BCSV - Binary CSV for Time-Series Data

Fast, compact, and easy-to-use binary format for time-series data
Combines CSV simplicity with binary performance and compression

Mission Statement

BCSV combines the ease of use of CSV files with the performance and storage efficiency of binary formats, specifically optimized for large time-series datasets on both high-performance and embedded platforms.

Core Principles

No schema files: Define data structures directly in your code (C++, Python, C#)

- [Available data]
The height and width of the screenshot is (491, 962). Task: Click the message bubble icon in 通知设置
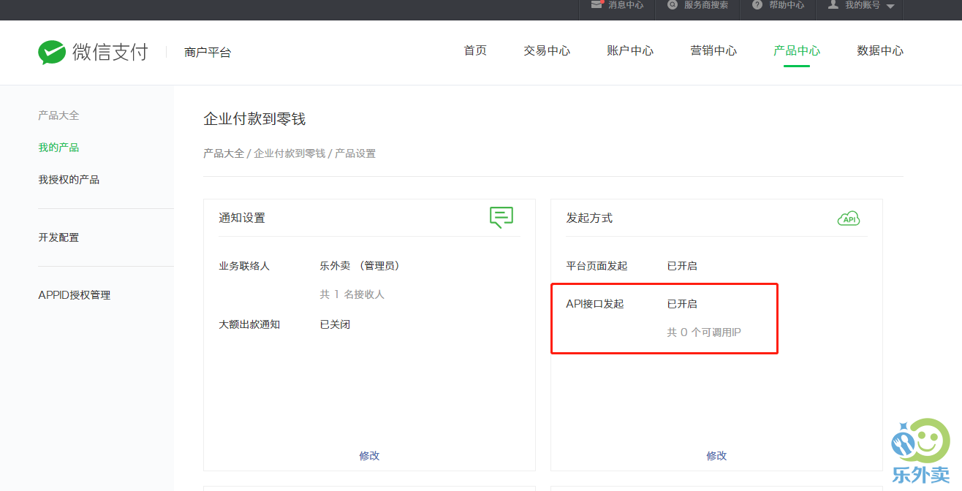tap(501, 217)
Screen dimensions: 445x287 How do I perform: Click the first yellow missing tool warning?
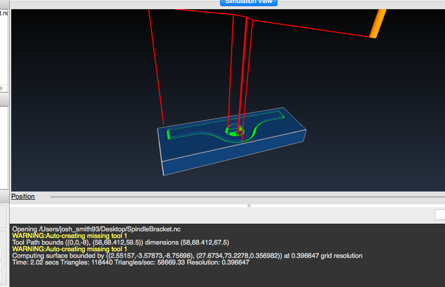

- [Problem set]
A - Using the BCSV page, explain in one to three sentences why the format needs no schema files.
B - Answer each of the following from the BCSV page, one answer per line:
(i) What kind of data is the format designed for?
(ii) On which two kinds of platforms is it meant to be used?
(iii) In which programming languages can data structures be defined?
C - Reproduce verbatim the stretch of the BCSV page from "Mission Statement" through "and embedded platforms.".
The listing is not required for any of the work on this page.

- [Answers for the tasks]
A - BCSV needs no schema files because data structures are defined directly in the user's own code, in C++, Python, or C#.

B -
(i) Time-series data.
(ii) High-performance and embedded platforms.
(iii) C++, Python, and C#.

C -
Mission Statement

BCSV combines the ease of use of CSV files with the performance and storage efficiency of binary formats, specifically optimized for large time-series datasets on both high-performance and embedded platforms.